= What to produce =
Answer these questions using the blog entries below.
1. After the GUSTO chalet, where did a group have a great time talking?
2. Which module does the 3 December entry say is on Monday?
3. What activity does the writer say it is heartbreaking to stop for a week?

Saturday, December 31, 2011

31 December 2011

Today's the last day of 2011. Let's hope that 2012 will be a good year.

Just got back from GUSTO thanks giving chalet. It was pretty boring but a group of us had a great time talking at McDonalds.

I'm really tired and I need to sleep soon. I feel sort of jealous, I think they're together. I don't know if I can let go and move on because I find it difficult. I still like her much... I know I may not understand her as much and spend much time with her together, but I think I did my best and tried real hard.

Haha and my life isn't as good as some people thinks - relationship problems and stuff makes it pretty annoying..

Thursday, December 8, 2011

Saturday, December 3, 2011

3 December 2011

I HATE STUDYING.... but I can't quit. Busy with tutorials at critical moment of my revision period. What a waste of time. Monday is economics, a module which I think I would possibly do badly. AHHHHHH but doesn't matter, what matters is I pass this module so there won't be a retest for me and as long as I know I put in enough effort to try to work things out. Hope everything turns out fine... I have to stop wakeboarding tomorrow! It's heartbreaking to stop wakeboarding for a week. The temptation is irresistible... Examinations, please end fast and let me rot at home and cheer DIYs please come back so I can see her more often haha... I miss stunting. I want to hit a cupie before christmas so at least I can have an awesome picture with her :D Illustration:

Thursday, December 1, 2011

1 December 2011

November muahahhahahahahha has ended. Bennington welcomes December. Let's hope that this exam month will turn out to be good.

= Material =
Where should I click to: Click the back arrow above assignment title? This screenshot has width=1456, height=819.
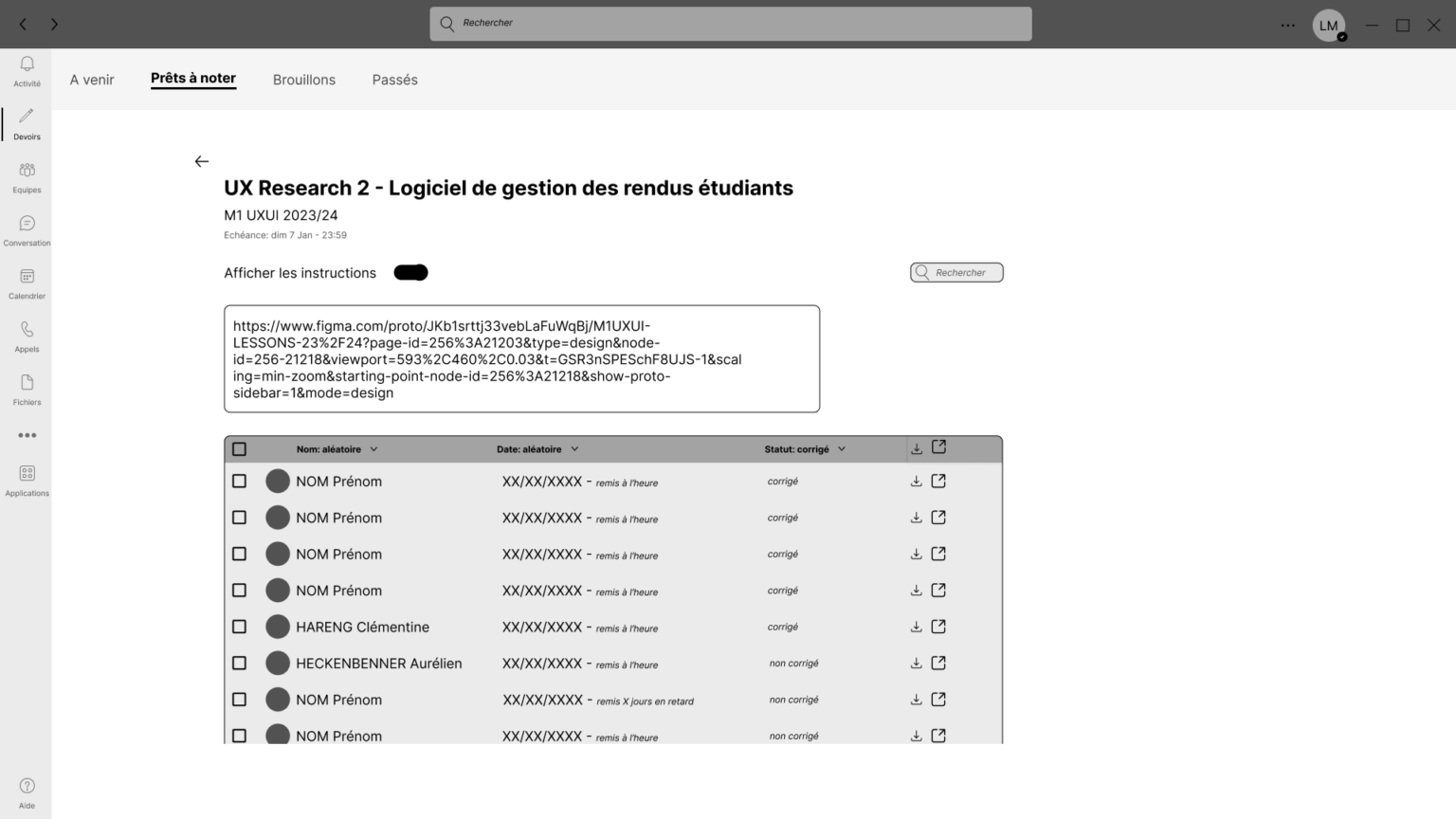(x=201, y=161)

= Finished answer =
1. McDonalds
2. Economics
3. Wakeboarding